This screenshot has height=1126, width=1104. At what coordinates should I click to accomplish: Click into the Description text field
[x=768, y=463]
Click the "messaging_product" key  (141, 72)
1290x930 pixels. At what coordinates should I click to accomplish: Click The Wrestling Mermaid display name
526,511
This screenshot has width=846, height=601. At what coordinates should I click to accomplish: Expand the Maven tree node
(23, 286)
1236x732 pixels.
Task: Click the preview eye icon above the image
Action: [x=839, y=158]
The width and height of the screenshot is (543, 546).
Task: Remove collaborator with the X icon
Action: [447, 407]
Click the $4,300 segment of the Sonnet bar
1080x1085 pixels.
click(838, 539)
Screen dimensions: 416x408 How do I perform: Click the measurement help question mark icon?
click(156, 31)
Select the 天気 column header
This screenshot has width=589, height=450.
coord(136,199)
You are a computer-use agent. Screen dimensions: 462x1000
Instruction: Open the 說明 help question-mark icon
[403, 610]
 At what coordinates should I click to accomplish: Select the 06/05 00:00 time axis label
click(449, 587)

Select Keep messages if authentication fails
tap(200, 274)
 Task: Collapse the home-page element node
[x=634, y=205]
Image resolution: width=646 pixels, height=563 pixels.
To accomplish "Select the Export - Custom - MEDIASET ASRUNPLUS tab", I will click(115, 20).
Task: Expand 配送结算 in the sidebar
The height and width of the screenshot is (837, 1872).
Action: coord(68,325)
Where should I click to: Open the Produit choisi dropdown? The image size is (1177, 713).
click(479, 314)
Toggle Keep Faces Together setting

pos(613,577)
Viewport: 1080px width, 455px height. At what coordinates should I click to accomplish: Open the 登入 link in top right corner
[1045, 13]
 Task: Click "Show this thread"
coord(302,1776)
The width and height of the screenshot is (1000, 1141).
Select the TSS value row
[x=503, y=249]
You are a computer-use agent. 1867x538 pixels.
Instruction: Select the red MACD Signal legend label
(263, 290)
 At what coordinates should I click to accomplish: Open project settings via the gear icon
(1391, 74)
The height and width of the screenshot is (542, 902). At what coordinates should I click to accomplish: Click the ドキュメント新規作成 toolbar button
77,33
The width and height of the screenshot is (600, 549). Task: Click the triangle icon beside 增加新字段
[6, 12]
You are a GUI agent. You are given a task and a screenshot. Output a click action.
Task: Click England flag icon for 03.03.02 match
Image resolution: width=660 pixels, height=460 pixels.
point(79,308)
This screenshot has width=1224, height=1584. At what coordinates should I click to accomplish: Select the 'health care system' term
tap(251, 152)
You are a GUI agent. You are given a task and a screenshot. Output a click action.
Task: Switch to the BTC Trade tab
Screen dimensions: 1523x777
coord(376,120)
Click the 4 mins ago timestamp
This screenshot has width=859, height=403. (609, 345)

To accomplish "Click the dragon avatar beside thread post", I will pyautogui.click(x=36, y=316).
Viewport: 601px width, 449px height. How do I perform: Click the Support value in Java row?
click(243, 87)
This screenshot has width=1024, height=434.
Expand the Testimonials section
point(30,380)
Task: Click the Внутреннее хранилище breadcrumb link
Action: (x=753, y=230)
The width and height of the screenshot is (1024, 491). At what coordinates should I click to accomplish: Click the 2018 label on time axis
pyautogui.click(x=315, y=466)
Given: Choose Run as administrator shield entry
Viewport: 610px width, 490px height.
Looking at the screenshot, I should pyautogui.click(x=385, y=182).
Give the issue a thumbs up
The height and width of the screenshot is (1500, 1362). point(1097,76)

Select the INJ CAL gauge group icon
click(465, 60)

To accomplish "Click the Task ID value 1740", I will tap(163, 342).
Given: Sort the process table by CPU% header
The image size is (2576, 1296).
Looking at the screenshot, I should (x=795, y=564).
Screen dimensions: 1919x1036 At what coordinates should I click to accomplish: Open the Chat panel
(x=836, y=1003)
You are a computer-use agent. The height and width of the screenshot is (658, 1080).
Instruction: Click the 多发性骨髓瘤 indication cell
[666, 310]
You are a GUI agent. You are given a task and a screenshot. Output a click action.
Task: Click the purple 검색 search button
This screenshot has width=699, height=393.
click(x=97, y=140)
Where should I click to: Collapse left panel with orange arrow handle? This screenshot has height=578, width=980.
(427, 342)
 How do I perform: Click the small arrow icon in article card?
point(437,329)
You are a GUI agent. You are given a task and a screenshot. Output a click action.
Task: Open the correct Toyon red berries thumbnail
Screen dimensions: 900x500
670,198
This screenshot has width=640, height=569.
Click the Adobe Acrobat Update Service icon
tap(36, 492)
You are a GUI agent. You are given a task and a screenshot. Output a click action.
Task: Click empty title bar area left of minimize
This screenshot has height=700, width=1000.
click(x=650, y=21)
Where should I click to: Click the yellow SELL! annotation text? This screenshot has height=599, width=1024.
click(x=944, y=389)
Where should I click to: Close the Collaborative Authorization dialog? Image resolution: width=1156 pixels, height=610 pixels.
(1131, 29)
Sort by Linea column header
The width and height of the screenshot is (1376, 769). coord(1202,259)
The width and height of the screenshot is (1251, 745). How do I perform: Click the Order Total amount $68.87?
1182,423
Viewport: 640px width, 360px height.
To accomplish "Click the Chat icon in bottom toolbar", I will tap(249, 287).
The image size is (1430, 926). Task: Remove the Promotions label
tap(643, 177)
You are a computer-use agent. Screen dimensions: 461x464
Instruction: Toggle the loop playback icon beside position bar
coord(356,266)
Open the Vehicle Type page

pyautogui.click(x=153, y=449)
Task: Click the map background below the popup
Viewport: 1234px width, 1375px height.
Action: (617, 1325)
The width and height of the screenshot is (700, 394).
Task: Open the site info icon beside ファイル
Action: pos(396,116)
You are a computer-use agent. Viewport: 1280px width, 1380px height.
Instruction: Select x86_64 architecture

- **The problem**
Using the listing above, gather each line that holds the string "computer" and copy it.

- **Answer to this problem**
You are a computer-use agent. Screen dimensions: 462x1000
You are a computer-use agent. 1867x538 pixels.
You are a computer-use agent. The height and width of the screenshot is (658, 1080).
You are a computer-use agent. Screen dimensions: 461x464
You are a computer-use agent. Viewport: 1280px width, 1380px height.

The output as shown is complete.